*Document passage*.
----

I know, the answer is, “that is a coach’s job in training.  That is where the learning should happen”.  I would agree, but I don’t see that always being the case.

We can learn more in game situations, with adult assistance.  The game is akin to tests in school.  We practice math all week to take the test on Friday.  That tests helps us hone our skill, applies some pressure to learn under, and provides feedback we can’t get in practice alone.  We need that week of practice that prepares us for the tests, but we have yet to provide resources to our coaches to assist them with this learning environment.  Everyone wants to share drills in Twitter, but no one wants to talk about educational theory, performance mentality, or communication skills.  Our coaches are drill instructors and not educators.  We expect them to inherently be educators and have now made changes that require them to be educators. The tests we now created for Sundays in soccer are 100 questions long and we are only giving children 30 seconds to answer. Oh, and the practice was skip counting, but we decided to make the test about calculus.  We increased constraints and complexity and expected coaches to make up for it in one or two sessions per week and very little working knowledge of educational theory or child development principles.

In chatting with friend overseas, I was informed that some clubs refuse to play structured games in tight spaces with high numbers until the teen years.  They felt players need time, space, and freedom with positive feedback to learn.  They said games create too much pressure and constraints. Again, there is your free play for children to develop their skills without adults applying constraints.

----

*Exercise data*.
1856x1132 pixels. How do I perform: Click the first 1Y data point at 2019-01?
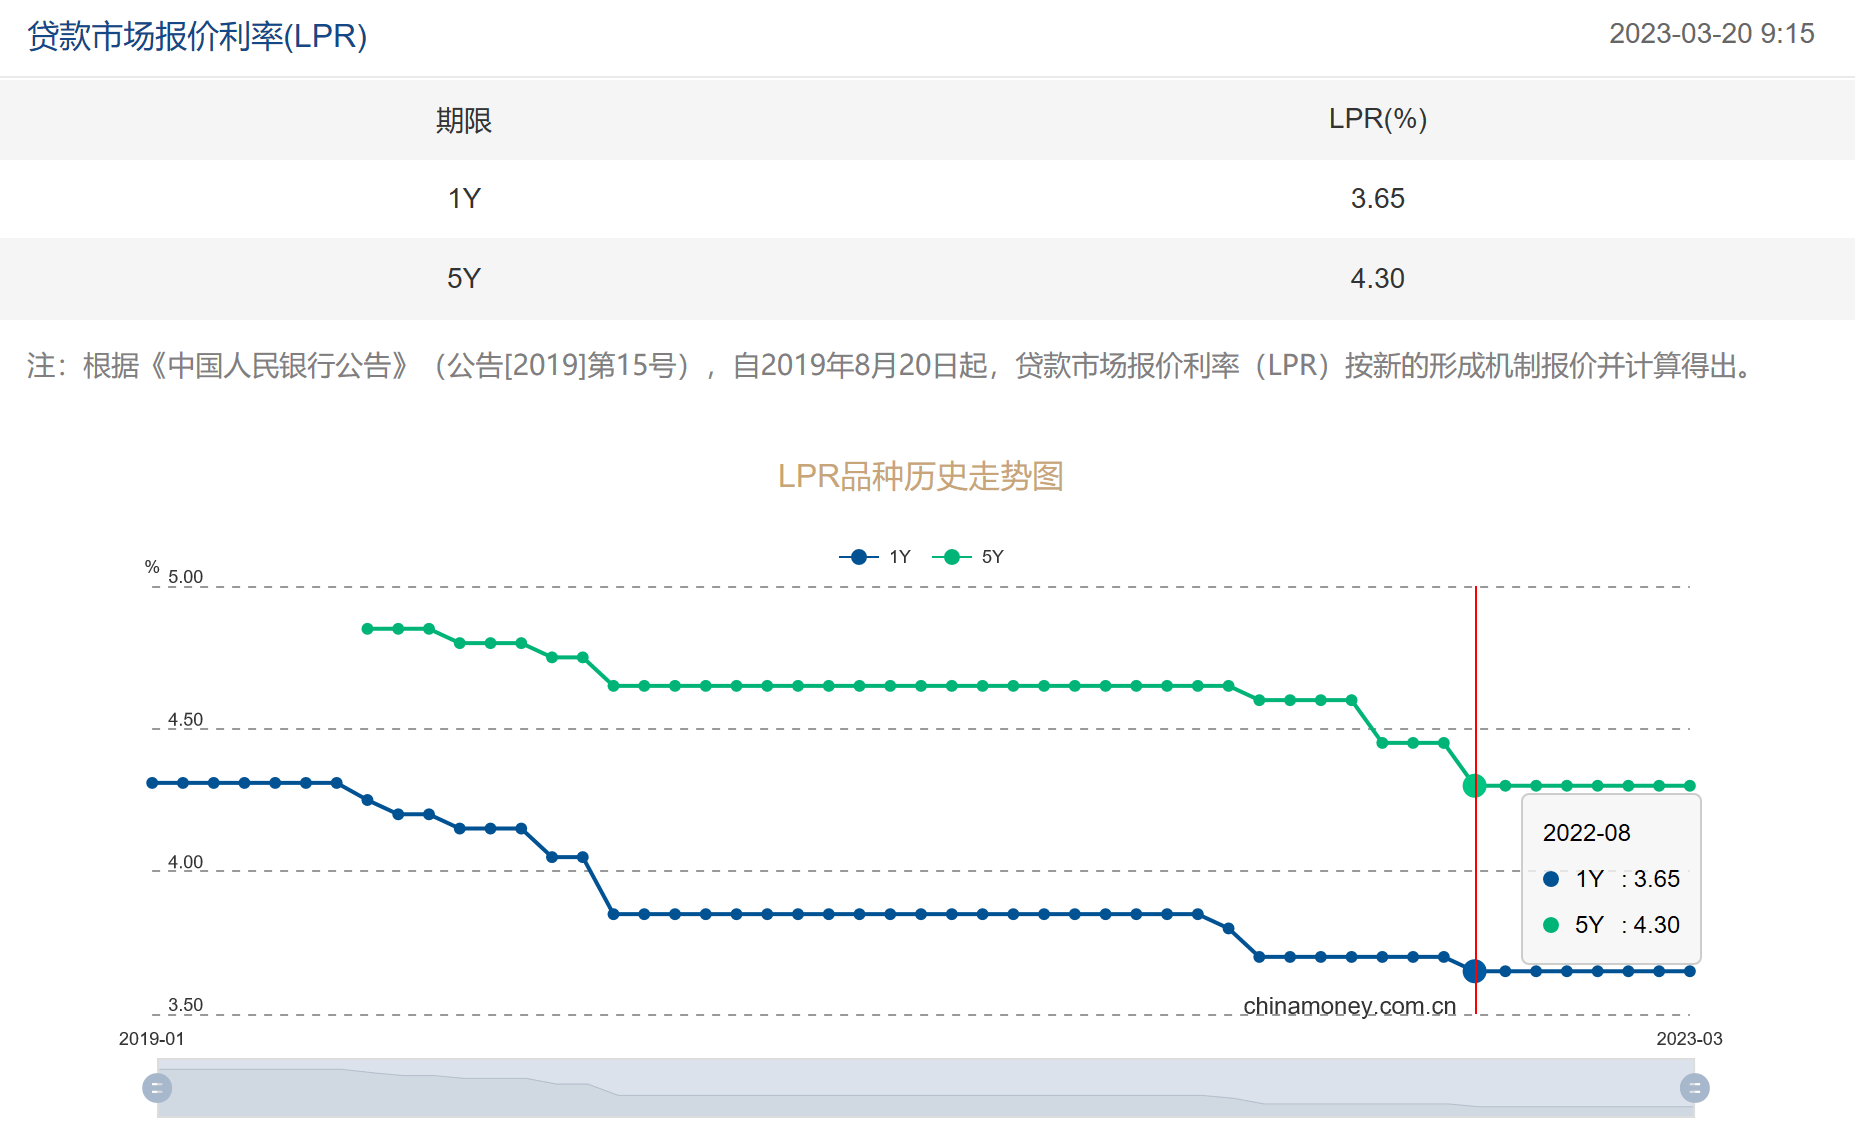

----

*Task*.
Answer these from the passage on youth soccer coaching, one per line:
(a) In the school comparison, on what day is the test taken?
(b) What does everyone want to share on Twitter?
(c) Until what age do some overseas clubs refuse to play structured games in tight spaces with high numbers?

*Response box*.
(a) Friday
(b) Drills
(c) Until the teen years